Dr. Jeffery D. Robinson (second from left) poses for a photo with his wife, Lisa (second from right), and friends Rev. Jimmy Wafer, and his wife, Angela, after accepting his Excellence in Education award from Michigan State University basketball coach Tom Izzo.

A Detroit educator known for his leadership in implementing an African-centered curriculum designed to help African-American students understand their heritage and how they can incorporate it into their lives for future success has been honored with an Excellence in Education award from the Michigan Lottery.

The winner, Dr. Jeffery D. Robinson, is the principal of the Paul Robeson/Malcolm X Academy in Detroit.  The pre-kindergarten through eighth grade academy, which is the first public school program in the nation to offer students an African-centered curriculum.

The Michigan Lottery established the Excellence in Education awards in 2014 to recognize outstanding public school educators across the state during the school year.

Winners of the weekly award receive a plaque, a $500 cash prize, and a $500 grant to their classroom, school or school district.  One of the weekly winners will be selected as the Educator of the Year and will receive a $10,000 cash prize.

Each winner also will be featured in a news segment on the Lottery’s media partner stations:  WXYZ-TV in Detroit, FOX 17 in Grand Rapids, and FOX 47 in Lansing.
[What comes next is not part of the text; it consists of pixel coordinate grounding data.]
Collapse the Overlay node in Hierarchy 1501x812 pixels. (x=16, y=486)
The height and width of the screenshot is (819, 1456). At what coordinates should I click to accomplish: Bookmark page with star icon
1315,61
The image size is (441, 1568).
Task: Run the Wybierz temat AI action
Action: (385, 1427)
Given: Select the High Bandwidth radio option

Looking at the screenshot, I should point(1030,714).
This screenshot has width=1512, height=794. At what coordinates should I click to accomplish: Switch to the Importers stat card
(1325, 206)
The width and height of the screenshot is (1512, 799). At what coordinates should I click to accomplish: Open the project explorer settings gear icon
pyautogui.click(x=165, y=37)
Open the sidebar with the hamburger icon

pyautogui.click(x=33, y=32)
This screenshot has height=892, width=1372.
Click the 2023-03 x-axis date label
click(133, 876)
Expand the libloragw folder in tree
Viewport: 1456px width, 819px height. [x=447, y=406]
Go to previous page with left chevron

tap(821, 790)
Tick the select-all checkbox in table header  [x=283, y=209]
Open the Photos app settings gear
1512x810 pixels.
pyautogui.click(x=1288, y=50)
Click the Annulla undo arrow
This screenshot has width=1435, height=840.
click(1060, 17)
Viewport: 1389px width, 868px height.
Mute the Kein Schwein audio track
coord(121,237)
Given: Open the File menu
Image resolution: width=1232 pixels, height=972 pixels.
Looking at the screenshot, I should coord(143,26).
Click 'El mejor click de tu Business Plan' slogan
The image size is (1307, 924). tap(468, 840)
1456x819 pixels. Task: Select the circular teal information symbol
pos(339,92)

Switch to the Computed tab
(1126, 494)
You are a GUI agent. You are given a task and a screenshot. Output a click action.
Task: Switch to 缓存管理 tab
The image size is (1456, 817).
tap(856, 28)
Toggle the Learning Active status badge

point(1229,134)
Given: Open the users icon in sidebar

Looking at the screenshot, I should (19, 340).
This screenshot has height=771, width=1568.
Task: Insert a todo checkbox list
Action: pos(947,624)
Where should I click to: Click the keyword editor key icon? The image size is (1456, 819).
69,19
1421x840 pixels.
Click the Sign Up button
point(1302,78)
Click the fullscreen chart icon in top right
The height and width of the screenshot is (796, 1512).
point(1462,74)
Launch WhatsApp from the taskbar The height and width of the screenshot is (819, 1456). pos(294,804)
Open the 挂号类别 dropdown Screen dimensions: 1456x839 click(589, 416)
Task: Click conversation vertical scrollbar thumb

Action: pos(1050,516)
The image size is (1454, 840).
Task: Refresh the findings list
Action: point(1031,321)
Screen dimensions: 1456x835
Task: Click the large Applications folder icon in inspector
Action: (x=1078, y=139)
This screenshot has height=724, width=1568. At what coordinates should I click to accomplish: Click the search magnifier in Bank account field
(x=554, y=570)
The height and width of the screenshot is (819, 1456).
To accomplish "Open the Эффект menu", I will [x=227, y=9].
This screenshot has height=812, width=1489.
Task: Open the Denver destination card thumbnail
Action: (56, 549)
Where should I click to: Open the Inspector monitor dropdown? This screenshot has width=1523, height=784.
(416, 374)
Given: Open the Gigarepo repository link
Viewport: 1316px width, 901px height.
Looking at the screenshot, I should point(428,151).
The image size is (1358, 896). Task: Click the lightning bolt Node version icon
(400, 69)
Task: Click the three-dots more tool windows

The news segment featuring Robinson will air this evening in Grand Rapids and Lansing and then on Thursday in Detroit.

For the Excellence in Education awards program, the Lottery has teamed up with Michigan State University basketball coach Tom Izzo.  Izzo met recently with Robinson at the Breslin Center and presented him with the award.

Robinson said his favorite part of being an educator is “watching the development of young minds and how that development leads to children becoming productive members of society.”

Robinson has been an educator for 24 years, 23 of them with the Detroit Public Schools. He has been the principal of the Paul Robeson/Malcolm X Academy for the past six years. He said the example of the late Dr. Clifford Watson led him to pursue an education career. Watson, who founded the Paul Robeson/Malcolm X Academy, “was a very impactful in mentoring and modeling educational philosophy and school pedagogy,” Robinson said.

Dr. Jeffery D. Robinson talks with Michigan State University basketball coach, Tom Izzo, after accepting his Excellence in Education award.

Dr. Jeffery D. Robinson talks with Michigan State University basketball coach, Tom Izzo, after accepting his Excellence in Education award.

He said his students motivate him to do his best each day.  “Children today need so many things and deserve educators who realize what those things are and are committed to doing what is needed for them to be successful and productive,” he said. “Children deserve educators who realize that part of their work is about introducing students to all of the wondrous possibilities for their lives.”

A parent and grandparent of former students at the academy nominated Robinson for the Excellence in Education award.  The nomination cited his commitment to the African-centered curriculum and the academy’s record of sending large numbers of students on to Detroit’s top high schools.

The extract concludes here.